Questo il messaggio emerso dal convegno intitolato “Le opportunità dell’intelligenza artificiale. Le nuove sfide del sistema Italia”, convocato dall’Istituto per la Cooperazione con i Paesi Esteri (I.C.P.E.) e dall’imprenditore Francesco Carlino, che si è tenuto nell’Aula dei Gruppi parlamentari.

Di fronte a quasi 150 persone, si sono alternati esperti di varia estrazione, uniti però dalla convinzione che l’Italia non debba perdere il treno dell’intelligenza artificiale.

Quello cioè degli algoritmi che consentono di ritenere superato l’adagio per cui “i computer fanno solo quello che sono programmati per fare”, proiettandoci in un’era in cui “la macchina deve apprendere da sé le regole per raggiungere il suo scopo, e tutto questo attraverso un apprendimento spesso empirico, una vera e propria esperienza”, come ha detto Carlino.

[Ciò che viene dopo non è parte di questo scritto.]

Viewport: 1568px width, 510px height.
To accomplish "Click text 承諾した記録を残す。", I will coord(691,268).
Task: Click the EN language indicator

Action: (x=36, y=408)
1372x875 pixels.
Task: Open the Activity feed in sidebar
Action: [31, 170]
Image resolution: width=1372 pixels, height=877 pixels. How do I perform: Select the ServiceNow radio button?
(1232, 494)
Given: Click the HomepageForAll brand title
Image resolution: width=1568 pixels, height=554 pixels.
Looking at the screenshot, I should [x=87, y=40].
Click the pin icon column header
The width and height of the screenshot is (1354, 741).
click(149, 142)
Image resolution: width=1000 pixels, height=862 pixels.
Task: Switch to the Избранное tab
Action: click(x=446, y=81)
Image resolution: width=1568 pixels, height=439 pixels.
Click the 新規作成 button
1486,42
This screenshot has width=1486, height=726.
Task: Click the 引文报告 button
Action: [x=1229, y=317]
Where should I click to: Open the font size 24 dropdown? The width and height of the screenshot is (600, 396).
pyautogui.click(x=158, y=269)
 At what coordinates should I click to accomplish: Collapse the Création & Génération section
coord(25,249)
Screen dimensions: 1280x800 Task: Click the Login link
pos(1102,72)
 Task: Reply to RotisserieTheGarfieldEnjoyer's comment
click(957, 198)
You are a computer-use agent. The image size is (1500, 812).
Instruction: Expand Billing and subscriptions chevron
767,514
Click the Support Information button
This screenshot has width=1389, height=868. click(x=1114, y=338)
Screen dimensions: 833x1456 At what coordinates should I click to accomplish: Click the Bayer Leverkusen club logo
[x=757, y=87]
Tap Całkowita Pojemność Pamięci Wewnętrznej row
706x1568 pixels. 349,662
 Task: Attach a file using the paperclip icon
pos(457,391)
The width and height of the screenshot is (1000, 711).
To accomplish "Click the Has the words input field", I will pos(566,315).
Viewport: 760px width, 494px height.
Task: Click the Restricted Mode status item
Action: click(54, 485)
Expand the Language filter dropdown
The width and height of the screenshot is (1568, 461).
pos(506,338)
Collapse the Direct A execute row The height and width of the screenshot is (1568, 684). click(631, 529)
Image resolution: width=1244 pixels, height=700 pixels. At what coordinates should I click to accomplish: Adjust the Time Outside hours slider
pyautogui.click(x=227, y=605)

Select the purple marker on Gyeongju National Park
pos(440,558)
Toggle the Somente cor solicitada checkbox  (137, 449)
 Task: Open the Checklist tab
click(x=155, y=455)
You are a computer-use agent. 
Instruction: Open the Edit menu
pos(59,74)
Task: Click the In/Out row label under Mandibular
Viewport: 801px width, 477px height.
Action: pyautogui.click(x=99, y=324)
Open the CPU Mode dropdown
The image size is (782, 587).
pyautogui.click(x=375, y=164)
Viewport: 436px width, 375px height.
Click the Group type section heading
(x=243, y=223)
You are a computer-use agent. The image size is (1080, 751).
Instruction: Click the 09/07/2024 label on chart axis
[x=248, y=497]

Luigi Laura, professore di Informatica alla LUISS ed editorialista della rivista online LUISS Open, ha esemplificato la rapidità assunta ormai dagli sviluppi dell’I.A. raffrontando le caratteristiche di Deep Blue – il computer della IBM che nella seconda metà degli anni 80 sfidò lo scacchista russo Kasparov – con i ritmi e le modalità di apprendimento ben più sofisticate di AlphaGo, il software per il gioco del go creato da Google a partire dal 2014.

Renato Spigler, professore di matematica all’Università Roma Tre, ha sostenuto – dati alla mano – che soltanto “un’Italia razionale” potrà fare tesoro dei radicali cambiamenti tecnologici in corso: da qui l’invito a ripensare l’istruzione e la ricerca, sia di base sia avanzata, “superando obsolete barriere tra Scienze naturali e Scienze sociali”, e tenendo a mente che “i Paesi europei che hanno ottenuto maggiori finanziamenti per progetti di ricerca nell’ambito del programma quadro dell’Ue ‘Horizon 2020’ – i quali in genere hanno una forte connotazione applicativa – sono quelli che hanno investito di più in ricerca di base su scala nazionale”.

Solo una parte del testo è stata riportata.